[jira] [Commented] (SUBMARINE-548) [Umbrella] Predefined Experiment

2020-07-30 Thread Wangda Tan (Jira)


[ 
https://issues.apache.org/jira/browse/SUBMARINE-548?page=com.atlassian.jira.plugin.system.issuetabpanels:comment-tabpanel&focusedCommentId=17168293#comment-17168293
 ] 

Wangda Tan commented on SUBMARINE-548:
--

[~jotjohnting], thanks for working on this, I just reviewed 
[https://github.com/apache/submarine/pull/351]
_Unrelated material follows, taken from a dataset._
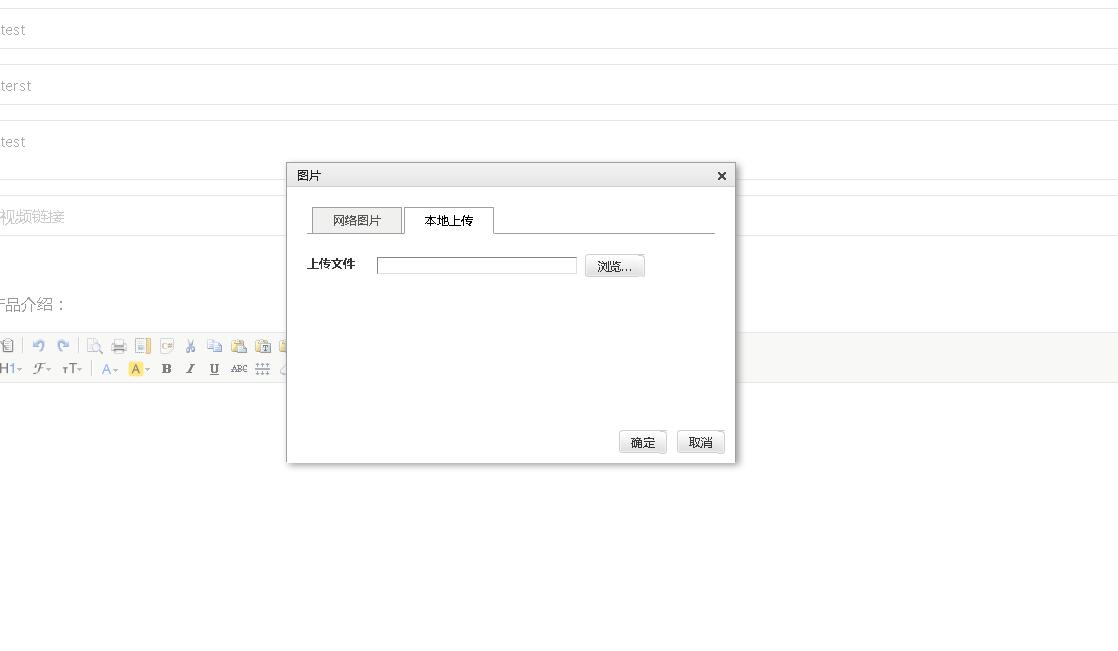This screenshot has height=651, width=1118.
Task: Open the font family dropdown
Action: click(43, 369)
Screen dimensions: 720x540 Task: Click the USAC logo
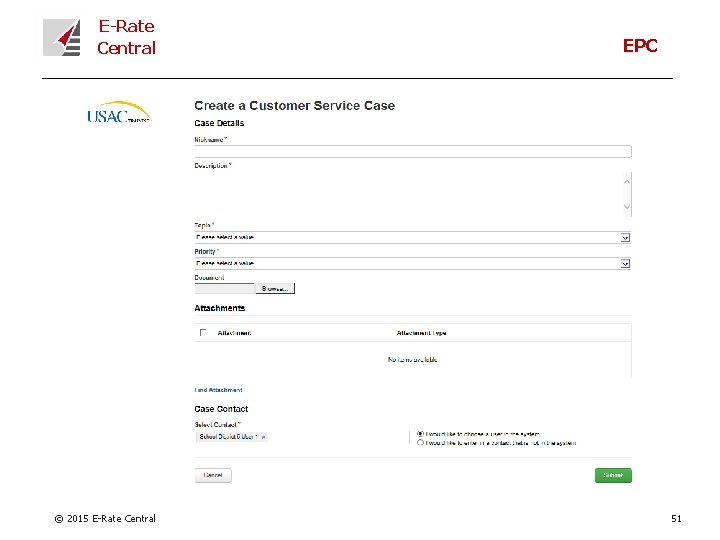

I think we missed some part in the design: 

The design doc: 
[https://github.com/apache/submarine/blob/master/docs/design/experiment-implementation.md#predefined-experiment-template-api-to-run-experiment]
 defined the spec of how to submit a pre-defined template, which will be 
sufficient for submission from CLI/REST/UI. However, it is not enough to 
*register/define* a pre-defined template. 

The differences between register and submission a pre-defined template are: 
 * *Register* an experiment-template requires information of how Submarine can 
run the experiment, for example, it needs to include: resources required for 
worker; environment (docker image, conda kernel); commandline options for 
workers/ps, etc. 
 * In contrast, *submit* an experiment-template only requires filling 
required/optional parameters.

So to register a pre-defined template, we need to *not only* include 
ExperimentTemplate, but also, we need to tell how Submarine can run it. 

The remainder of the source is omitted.